Passage ::
***
The artifacts used by this source are:

  • dbt manifest file
    • This file contains model, source, tests and lineage data.
  • dbt catalog file
    • This file contains schema data.
    • dbt does not record schema data for Ephemeral models, as such datahub will show Ephemeral models in the lineage, however there will be no associated schema for Ephemeral models
  • dbt sources file
    • This file contains metadata for sources with freshness checks.
    • We transfer dbt's freshness checks to DataHub's last-modified fields.
    • Note that this file is optional – if not specified, we'll use time of ingestion instead as a proxy for time last-modified.
  • dbt run_results file
    • This file contains metadata from the result of a dbt run, e.g. dbt test
    • When provided, we transfer dbt test run results into assertion run events to see a timeline of test runs on the dataset

Recommended workflow for dbt build and DataHub ingestion:

sh
dbt source snapshot-freshness
dbt build
cp target/run_results.json target/run_results_backup.json
dbt docs generate
cp target/run_results_backup.json target/run_results.json

# Run datahub ingestion, pointing at the files in the target/ directory

The necessary artifact files will then appear in the target/ directory of your dbt project.
***
The data ::
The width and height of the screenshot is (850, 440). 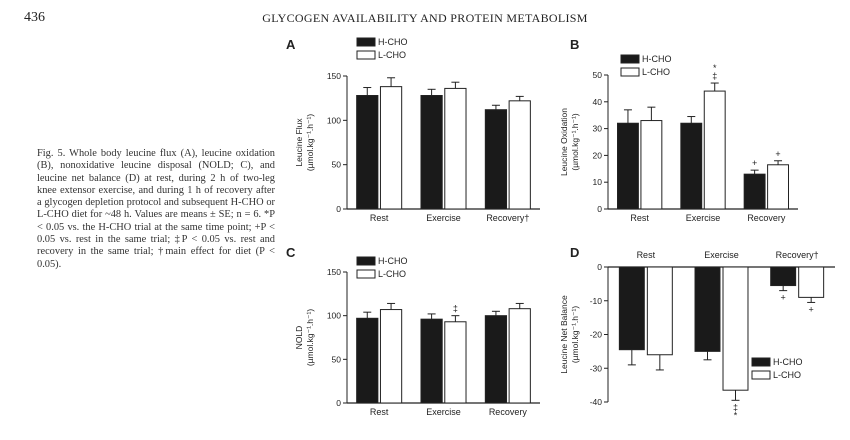 I want to click on category-label-d: Rest, so click(x=646, y=255).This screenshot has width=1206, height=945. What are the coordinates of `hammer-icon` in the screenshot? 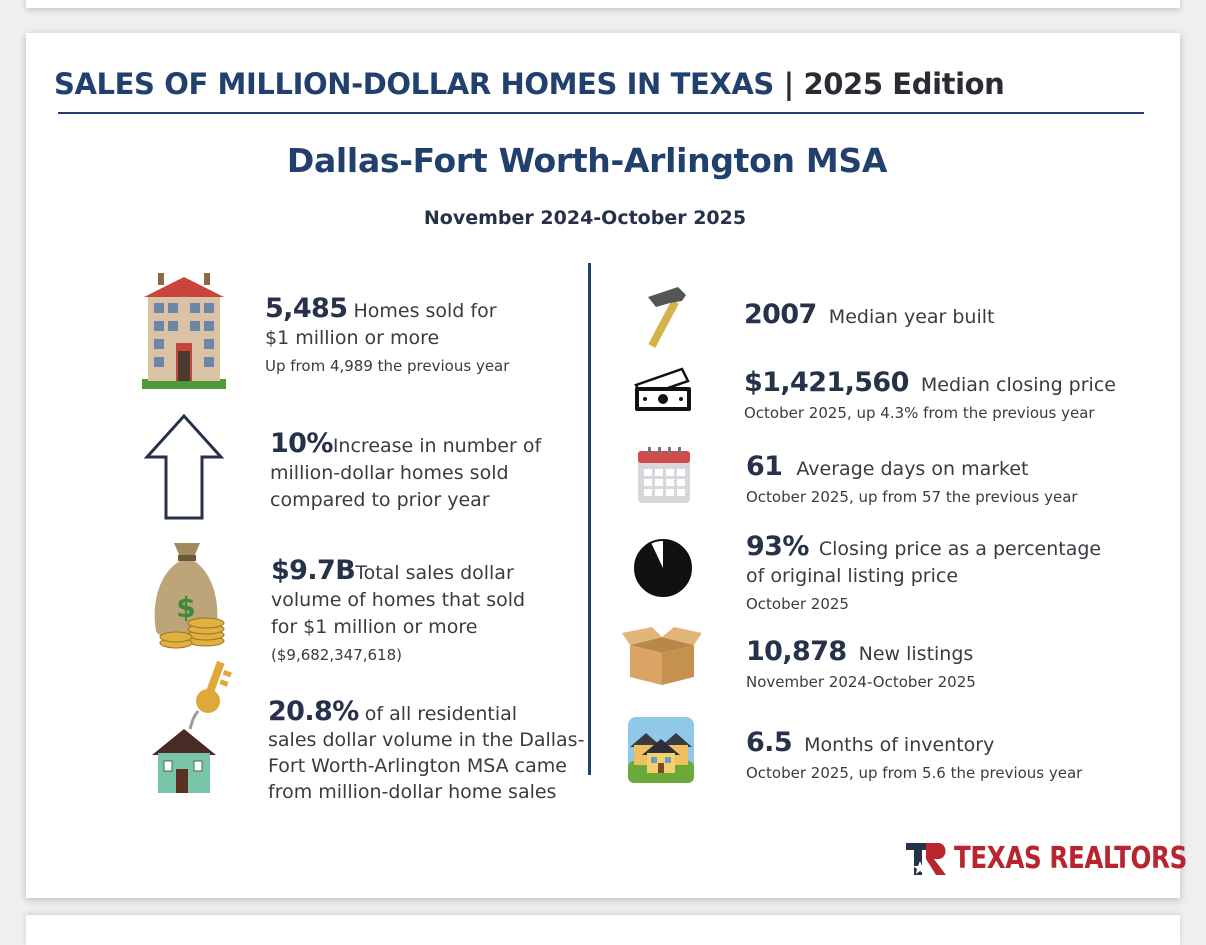 It's located at (667, 318).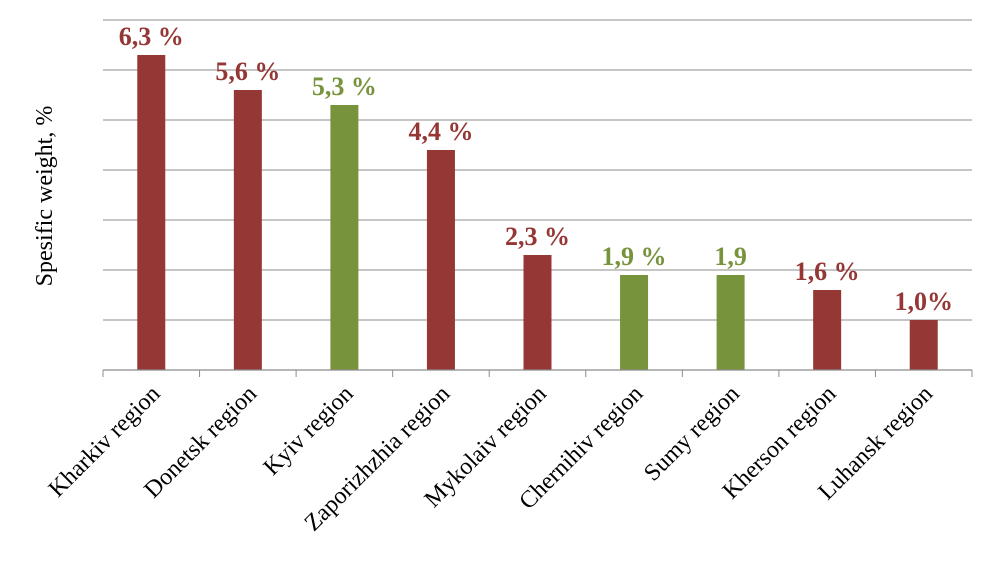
***
Work order 1 ::
Extract the stretch of the passage on dbt artifacts from "The artifacts used" through "for time last-modified.", word for word.
Work order 2 ::
Pick up the passage on dbt artifacts where it stops and keep writing it.
The material after the passage on dbt artifacts is separate from it.

Written response 1 ::
The artifacts used by this source are:

  • dbt manifest file
    • This file contains model, source, tests and lineage data.
  • dbt catalog file
    • This file contains schema data.
    • dbt does not record schema data for Ephemeral models, as such datahub will show Ephemeral models in the lineage, however there will be no associated schema for Ephemeral models
  • dbt sources file
    • This file contains metadata for sources with freshness checks.
    • We transfer dbt's freshness checks to DataHub's last-modified fields.
    • Note that this file is optional – if not specified, we'll use time of ingestion instead as a proxy for time last-modified.

Written response 2 ::
We also have guides on handling more complex dbt orchestration techniques and multi-project setups below.

:::note Entity is in manifest but missing from catalog

This warning usually appears when the catalog.json file was not generated by a dbt docs generate command. Most other dbt commands generate a partial catalog file, which may impact the completeness of the metadata in ingested into DataHub.

Following the above workflow should ensure that the catalog file is generated correctly.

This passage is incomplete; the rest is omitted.